---------- Supplied records

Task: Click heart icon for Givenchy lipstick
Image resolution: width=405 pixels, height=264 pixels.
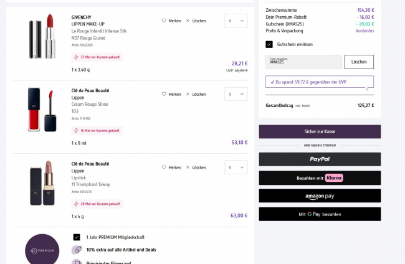Action: pyautogui.click(x=164, y=21)
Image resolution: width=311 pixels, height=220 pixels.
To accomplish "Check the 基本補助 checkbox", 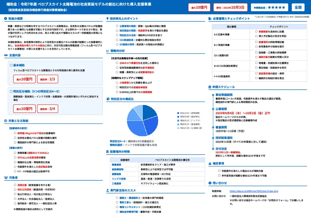I will pyautogui.click(x=11, y=65).
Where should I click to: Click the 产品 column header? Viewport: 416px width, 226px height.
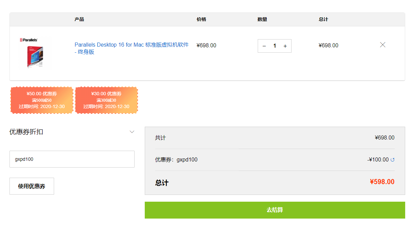tap(79, 19)
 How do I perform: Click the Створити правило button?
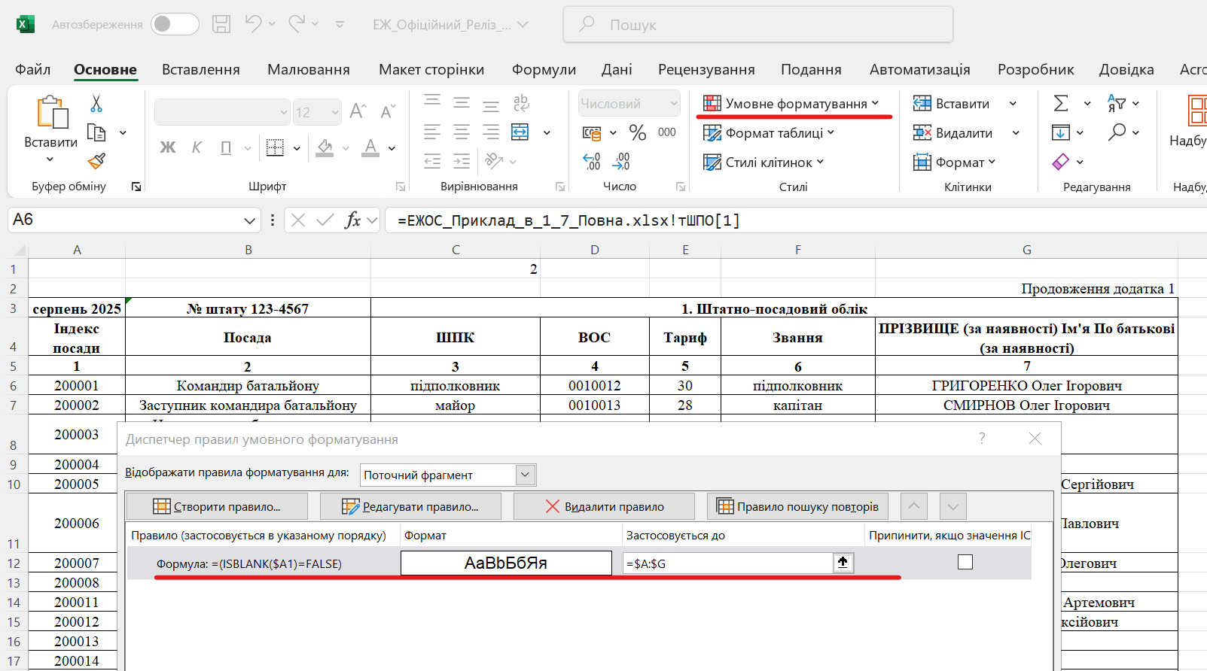point(217,506)
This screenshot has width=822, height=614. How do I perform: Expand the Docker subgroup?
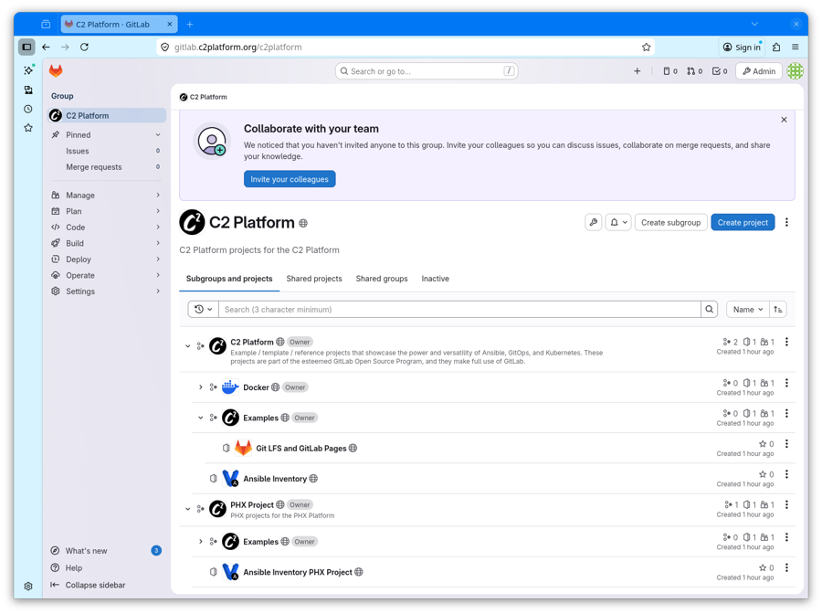point(201,387)
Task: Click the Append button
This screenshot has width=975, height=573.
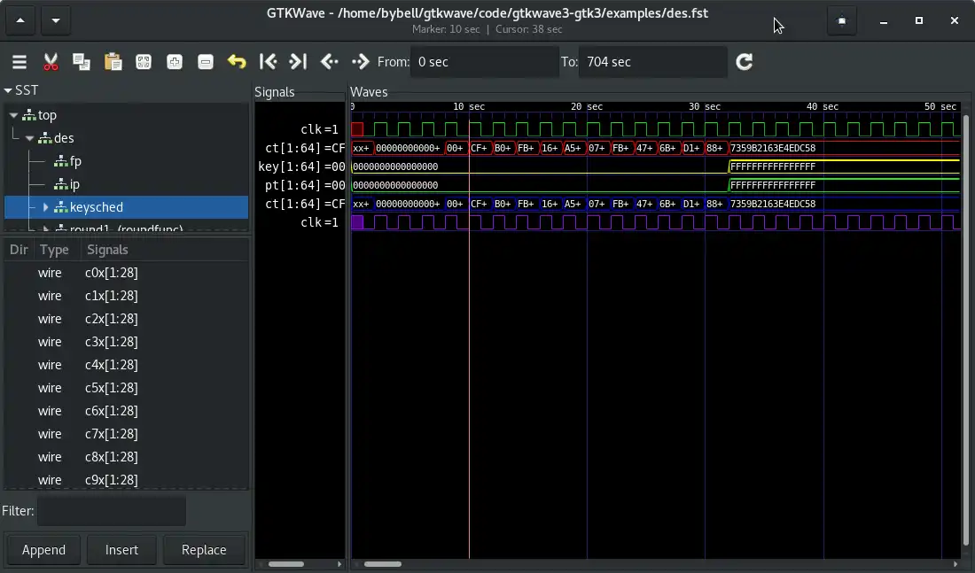Action: point(43,550)
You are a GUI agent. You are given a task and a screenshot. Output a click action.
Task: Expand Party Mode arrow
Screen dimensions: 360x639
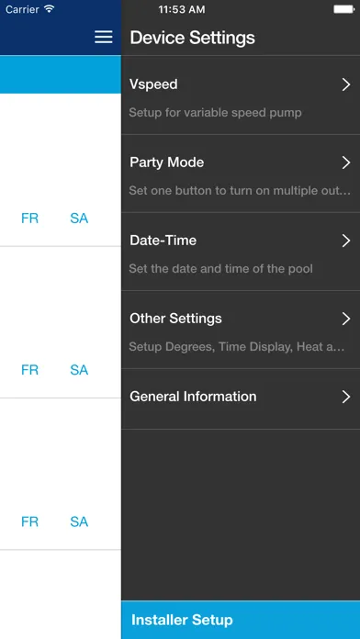(346, 163)
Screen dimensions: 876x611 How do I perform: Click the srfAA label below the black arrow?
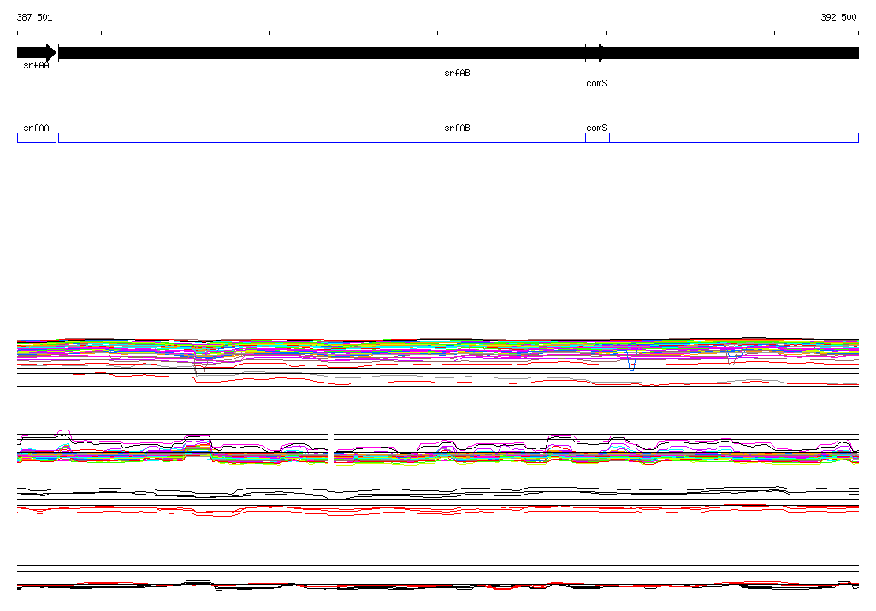36,66
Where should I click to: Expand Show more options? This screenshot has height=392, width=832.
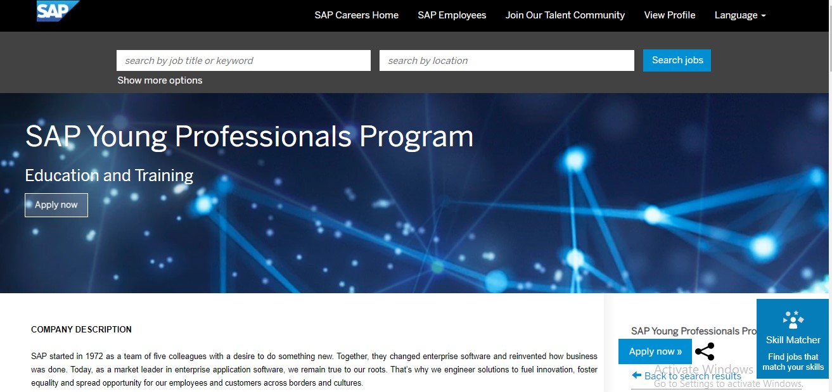(160, 80)
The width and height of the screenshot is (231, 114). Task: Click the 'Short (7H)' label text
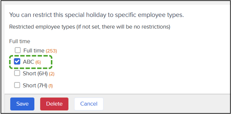tap(35, 85)
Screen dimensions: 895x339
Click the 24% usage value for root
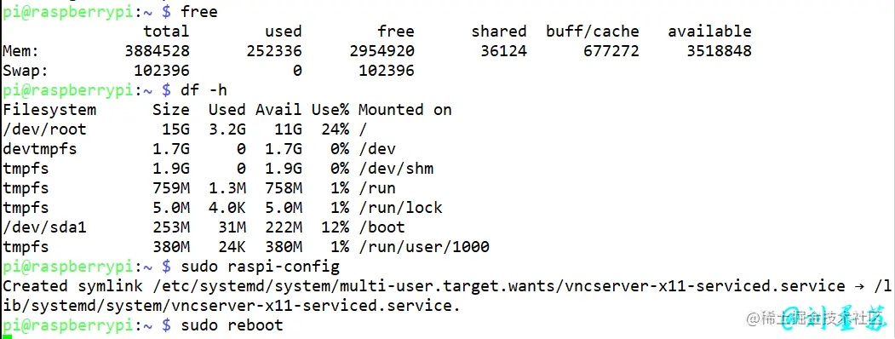(x=335, y=129)
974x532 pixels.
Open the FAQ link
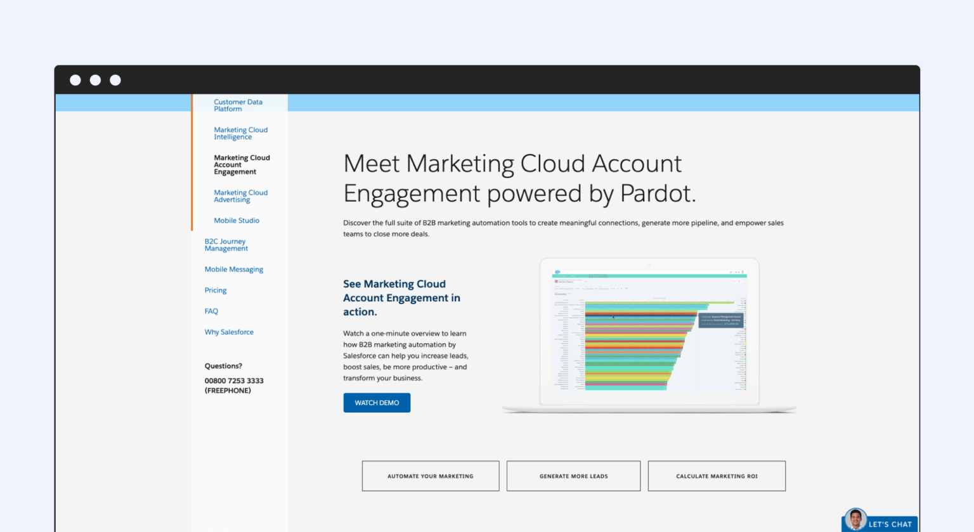pos(211,311)
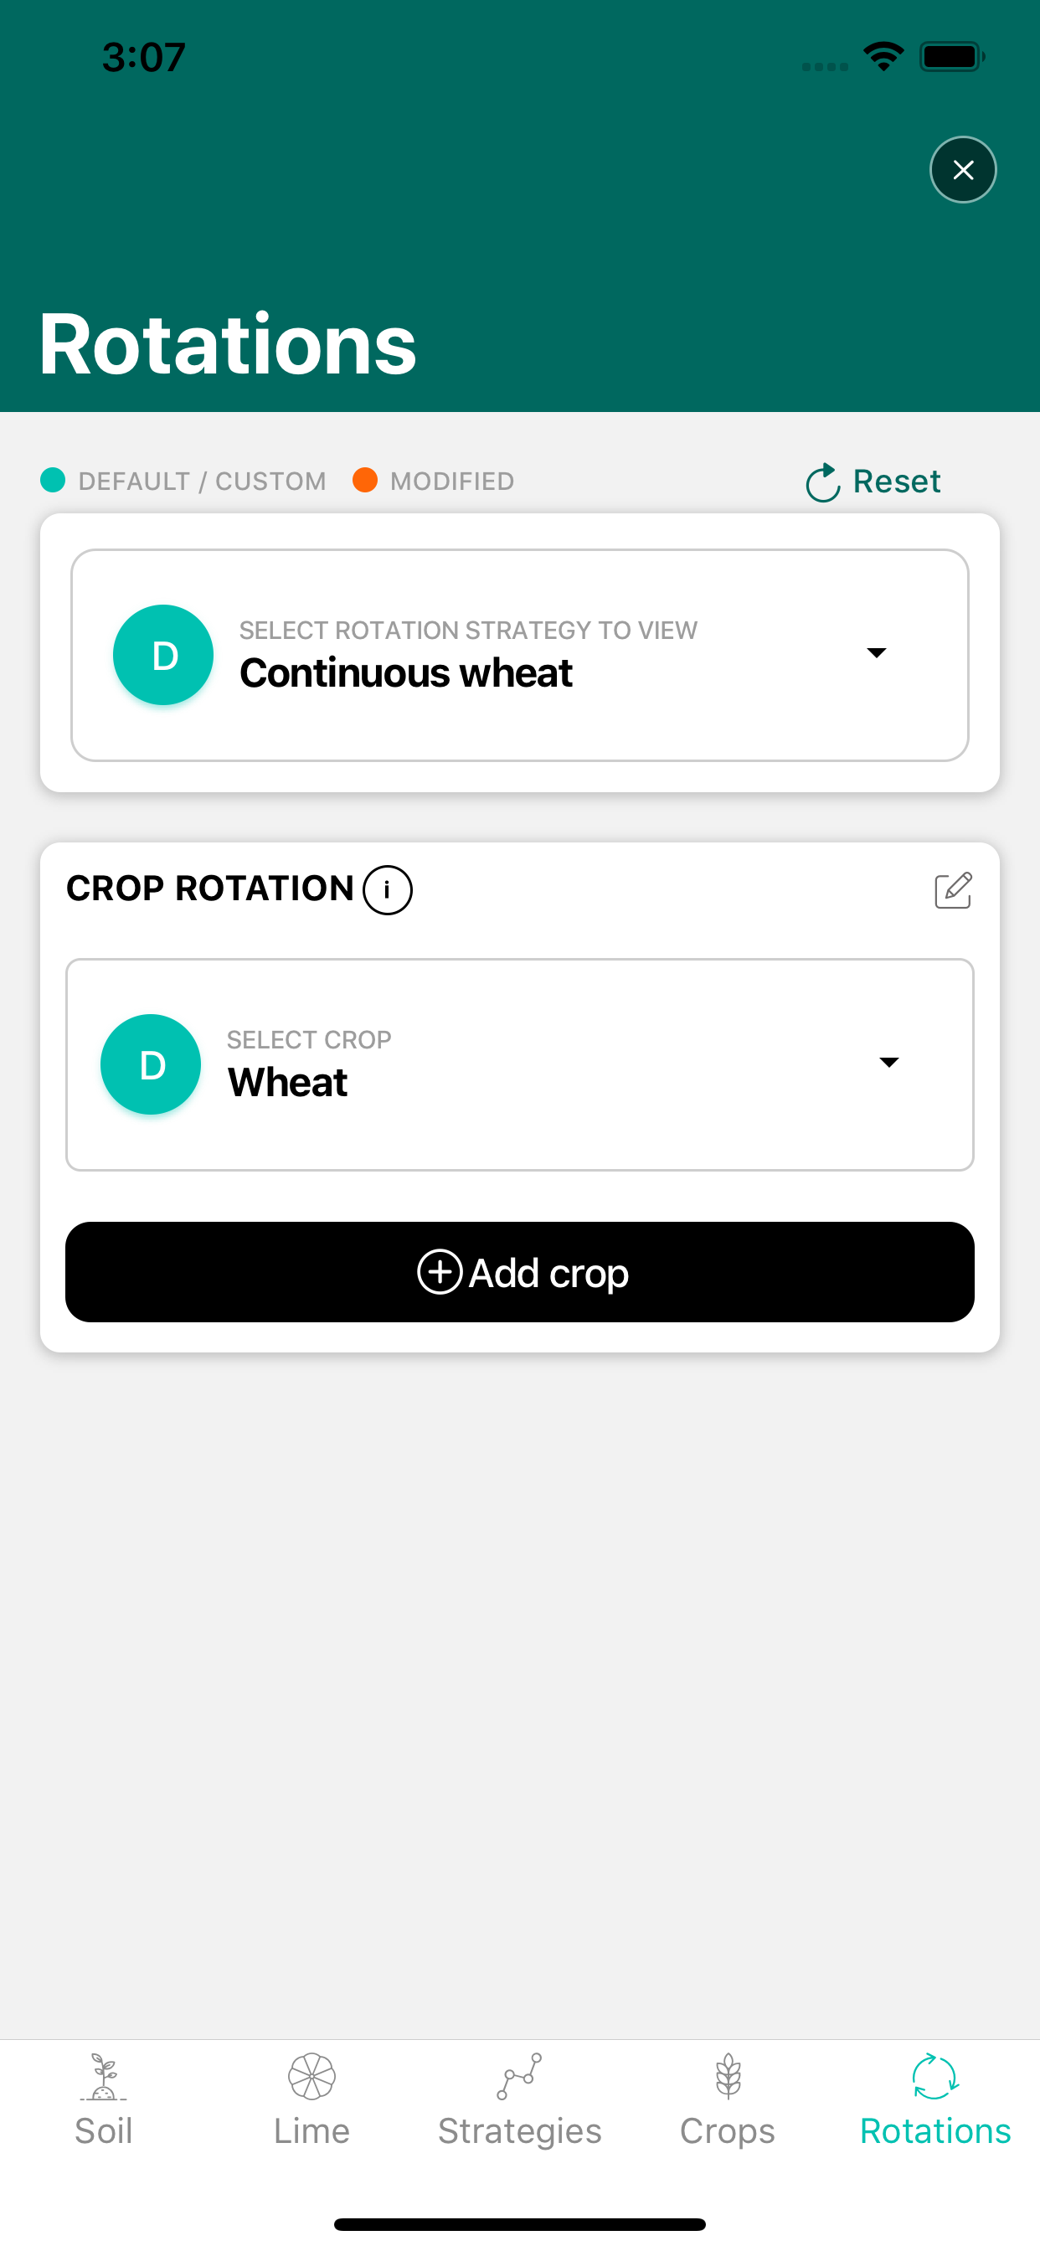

--------------------

• Work instructions
Leave the pictures aside and transcribe only the lines from the one holding "This screenshot has width=822, height=614." through the final line of the records above.

• Task output
This screenshot has width=822, height=614. How do I perform: Expand the Docker subgroup?
point(201,387)
Task: Click the Append button
This screenshot has width=975, height=573.
Action: point(43,550)
You are a GUI agent. You are given a task and a screenshot. Output a click action.
Task: Expand Party Mode arrow
Screen dimensions: 360x639
(346, 163)
Screen dimensions: 876x611 How do I perform: Click the srfAA label below the black arrow?
36,66
Where should I click to: Expand Show more options? This screenshot has height=392, width=832.
(160, 80)
The width and height of the screenshot is (231, 114). Task: Click the 'Short (7H)' label text
tap(35, 85)
Screen dimensions: 895x339
Click the 24% usage value for root
(x=335, y=129)
974x532 pixels.
Open the FAQ link
pos(211,311)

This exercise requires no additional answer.